__Aim of the task__: Copy every line below where the string "Seek" is found.

--

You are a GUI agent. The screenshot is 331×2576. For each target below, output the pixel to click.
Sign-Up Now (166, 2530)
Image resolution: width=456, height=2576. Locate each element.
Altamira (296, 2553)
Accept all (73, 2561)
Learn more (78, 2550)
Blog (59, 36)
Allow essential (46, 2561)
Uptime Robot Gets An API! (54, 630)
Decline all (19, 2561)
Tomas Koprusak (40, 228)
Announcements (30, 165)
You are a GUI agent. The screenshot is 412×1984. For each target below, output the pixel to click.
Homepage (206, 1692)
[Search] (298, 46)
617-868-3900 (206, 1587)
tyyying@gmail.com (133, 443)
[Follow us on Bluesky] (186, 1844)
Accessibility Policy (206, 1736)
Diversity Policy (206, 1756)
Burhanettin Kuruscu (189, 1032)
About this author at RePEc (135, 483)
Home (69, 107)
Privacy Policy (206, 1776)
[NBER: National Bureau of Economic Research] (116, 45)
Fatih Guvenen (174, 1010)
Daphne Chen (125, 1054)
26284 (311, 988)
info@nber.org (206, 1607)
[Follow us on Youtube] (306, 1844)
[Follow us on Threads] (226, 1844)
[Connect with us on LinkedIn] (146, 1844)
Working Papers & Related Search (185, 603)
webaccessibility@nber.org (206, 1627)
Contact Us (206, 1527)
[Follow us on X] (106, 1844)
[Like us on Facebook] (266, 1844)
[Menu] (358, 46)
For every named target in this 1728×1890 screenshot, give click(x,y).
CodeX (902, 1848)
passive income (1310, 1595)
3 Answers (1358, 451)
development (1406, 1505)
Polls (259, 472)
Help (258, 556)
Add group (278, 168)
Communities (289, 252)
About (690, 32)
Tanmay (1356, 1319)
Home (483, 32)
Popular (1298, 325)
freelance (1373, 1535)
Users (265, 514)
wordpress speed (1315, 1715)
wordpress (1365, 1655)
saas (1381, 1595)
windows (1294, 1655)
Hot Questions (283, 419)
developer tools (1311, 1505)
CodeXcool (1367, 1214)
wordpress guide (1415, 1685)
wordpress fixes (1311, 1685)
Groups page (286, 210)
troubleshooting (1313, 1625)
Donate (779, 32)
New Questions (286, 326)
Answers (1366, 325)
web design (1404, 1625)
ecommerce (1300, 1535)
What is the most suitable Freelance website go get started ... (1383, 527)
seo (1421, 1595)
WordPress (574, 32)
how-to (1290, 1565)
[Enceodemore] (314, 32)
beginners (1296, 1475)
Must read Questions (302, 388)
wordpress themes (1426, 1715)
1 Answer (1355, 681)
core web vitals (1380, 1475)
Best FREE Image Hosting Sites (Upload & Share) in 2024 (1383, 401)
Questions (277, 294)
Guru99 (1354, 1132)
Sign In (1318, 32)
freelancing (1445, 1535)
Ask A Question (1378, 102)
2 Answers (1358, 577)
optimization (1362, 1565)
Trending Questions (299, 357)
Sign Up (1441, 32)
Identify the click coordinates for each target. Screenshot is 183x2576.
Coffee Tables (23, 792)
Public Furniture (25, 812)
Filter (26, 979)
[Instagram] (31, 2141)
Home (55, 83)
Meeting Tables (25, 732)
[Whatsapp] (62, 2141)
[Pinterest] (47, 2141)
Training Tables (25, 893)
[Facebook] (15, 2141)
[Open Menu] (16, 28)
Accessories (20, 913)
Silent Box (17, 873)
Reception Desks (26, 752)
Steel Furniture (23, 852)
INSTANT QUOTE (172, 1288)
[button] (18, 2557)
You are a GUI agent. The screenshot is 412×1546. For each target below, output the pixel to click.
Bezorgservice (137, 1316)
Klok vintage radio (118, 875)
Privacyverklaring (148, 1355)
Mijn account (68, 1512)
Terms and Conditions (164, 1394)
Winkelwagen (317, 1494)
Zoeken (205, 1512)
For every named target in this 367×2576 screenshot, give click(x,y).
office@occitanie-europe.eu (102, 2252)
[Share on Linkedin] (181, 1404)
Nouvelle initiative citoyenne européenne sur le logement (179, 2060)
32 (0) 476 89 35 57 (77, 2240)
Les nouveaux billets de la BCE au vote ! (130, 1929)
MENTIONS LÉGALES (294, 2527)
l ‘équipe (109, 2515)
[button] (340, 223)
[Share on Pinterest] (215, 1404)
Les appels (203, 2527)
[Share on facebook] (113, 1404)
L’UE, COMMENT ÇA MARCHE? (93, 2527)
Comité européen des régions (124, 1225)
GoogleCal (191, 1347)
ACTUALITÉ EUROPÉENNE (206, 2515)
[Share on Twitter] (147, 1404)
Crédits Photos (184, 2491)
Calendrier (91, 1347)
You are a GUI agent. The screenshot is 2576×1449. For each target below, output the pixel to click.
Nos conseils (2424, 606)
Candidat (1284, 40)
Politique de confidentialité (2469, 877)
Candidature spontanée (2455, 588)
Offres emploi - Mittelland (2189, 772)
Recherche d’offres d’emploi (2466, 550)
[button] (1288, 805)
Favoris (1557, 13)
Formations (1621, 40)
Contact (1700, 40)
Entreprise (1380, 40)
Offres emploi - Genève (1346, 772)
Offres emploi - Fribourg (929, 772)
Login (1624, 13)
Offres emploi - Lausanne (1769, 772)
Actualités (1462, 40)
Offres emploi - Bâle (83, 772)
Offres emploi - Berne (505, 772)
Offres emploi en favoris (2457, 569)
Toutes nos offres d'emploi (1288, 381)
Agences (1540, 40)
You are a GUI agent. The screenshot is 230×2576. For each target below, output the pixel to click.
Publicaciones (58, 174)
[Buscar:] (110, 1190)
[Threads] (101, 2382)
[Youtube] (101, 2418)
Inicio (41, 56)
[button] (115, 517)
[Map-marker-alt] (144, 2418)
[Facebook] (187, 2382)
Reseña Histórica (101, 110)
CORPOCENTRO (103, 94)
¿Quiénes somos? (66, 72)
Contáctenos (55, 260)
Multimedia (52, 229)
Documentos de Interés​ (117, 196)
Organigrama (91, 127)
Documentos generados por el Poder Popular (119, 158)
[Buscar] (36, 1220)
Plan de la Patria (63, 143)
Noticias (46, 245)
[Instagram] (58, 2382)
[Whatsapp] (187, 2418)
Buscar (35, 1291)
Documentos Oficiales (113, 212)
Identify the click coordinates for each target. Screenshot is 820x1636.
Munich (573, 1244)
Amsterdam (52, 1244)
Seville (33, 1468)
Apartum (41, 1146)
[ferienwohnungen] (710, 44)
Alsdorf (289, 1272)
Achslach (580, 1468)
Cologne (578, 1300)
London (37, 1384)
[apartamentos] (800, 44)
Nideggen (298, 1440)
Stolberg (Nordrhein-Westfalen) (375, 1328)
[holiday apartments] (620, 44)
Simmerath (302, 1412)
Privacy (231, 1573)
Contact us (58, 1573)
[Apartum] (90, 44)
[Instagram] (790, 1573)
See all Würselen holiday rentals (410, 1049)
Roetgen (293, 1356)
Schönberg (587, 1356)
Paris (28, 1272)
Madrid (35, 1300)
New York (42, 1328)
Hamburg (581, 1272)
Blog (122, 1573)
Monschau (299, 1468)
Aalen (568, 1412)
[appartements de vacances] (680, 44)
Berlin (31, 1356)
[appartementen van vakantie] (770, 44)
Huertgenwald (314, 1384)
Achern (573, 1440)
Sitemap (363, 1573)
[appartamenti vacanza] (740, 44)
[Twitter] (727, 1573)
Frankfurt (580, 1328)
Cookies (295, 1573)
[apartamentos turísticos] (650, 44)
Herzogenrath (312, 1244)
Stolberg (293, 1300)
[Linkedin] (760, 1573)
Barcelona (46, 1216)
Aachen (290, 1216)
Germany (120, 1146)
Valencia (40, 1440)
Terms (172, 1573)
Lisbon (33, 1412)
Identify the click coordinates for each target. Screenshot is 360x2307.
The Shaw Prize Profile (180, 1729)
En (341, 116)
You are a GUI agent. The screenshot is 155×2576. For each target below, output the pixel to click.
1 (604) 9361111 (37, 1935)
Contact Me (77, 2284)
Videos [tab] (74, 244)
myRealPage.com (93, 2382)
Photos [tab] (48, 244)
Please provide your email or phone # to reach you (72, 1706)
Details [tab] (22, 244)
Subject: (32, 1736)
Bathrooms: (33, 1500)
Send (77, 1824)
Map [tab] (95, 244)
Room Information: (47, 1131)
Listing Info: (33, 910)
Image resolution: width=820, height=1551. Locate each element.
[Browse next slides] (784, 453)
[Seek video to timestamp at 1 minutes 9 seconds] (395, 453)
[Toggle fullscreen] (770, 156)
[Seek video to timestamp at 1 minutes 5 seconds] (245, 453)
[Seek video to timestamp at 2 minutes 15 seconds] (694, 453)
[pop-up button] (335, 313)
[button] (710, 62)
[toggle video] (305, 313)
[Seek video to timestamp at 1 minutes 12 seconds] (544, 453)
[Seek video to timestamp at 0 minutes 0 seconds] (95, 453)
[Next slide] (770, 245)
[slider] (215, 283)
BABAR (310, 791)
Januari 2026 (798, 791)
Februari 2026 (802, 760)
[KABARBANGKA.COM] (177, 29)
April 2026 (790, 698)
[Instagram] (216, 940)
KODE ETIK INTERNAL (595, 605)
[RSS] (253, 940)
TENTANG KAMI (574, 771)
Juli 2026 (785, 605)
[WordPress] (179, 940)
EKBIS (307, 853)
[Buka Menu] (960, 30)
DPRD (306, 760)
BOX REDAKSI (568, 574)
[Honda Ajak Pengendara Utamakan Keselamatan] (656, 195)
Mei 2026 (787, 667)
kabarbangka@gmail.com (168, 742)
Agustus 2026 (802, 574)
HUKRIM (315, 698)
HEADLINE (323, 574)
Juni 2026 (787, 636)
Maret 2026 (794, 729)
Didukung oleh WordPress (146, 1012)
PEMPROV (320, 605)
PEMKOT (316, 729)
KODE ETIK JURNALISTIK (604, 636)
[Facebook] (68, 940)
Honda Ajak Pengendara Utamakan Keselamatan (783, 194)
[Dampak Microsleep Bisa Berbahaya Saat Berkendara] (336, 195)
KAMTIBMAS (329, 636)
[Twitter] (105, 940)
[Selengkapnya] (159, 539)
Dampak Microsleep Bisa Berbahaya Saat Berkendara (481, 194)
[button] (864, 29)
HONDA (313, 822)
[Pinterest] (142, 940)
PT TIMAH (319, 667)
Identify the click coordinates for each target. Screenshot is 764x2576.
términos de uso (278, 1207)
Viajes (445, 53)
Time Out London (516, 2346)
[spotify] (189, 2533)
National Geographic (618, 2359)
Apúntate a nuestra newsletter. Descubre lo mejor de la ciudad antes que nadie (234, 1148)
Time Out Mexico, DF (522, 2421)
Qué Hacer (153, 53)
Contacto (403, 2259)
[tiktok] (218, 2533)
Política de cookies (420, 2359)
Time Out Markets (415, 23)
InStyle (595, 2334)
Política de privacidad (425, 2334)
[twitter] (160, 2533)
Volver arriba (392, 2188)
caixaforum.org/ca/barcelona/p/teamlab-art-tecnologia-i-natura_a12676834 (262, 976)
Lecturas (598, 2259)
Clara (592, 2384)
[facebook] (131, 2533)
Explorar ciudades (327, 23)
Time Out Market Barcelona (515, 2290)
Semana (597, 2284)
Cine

--

__Response to this exercise__:
[Seek video to timestamp at 1 minutes 9 seconds] (395, 453)
[Seek video to timestamp at 1 minutes 5 seconds] (245, 453)
[Seek video to timestamp at 2 minutes 15 seconds] (694, 453)
[Seek video to timestamp at 1 minutes 12 seconds] (544, 453)
[Seek video to timestamp at 0 minutes 0 seconds] (95, 453)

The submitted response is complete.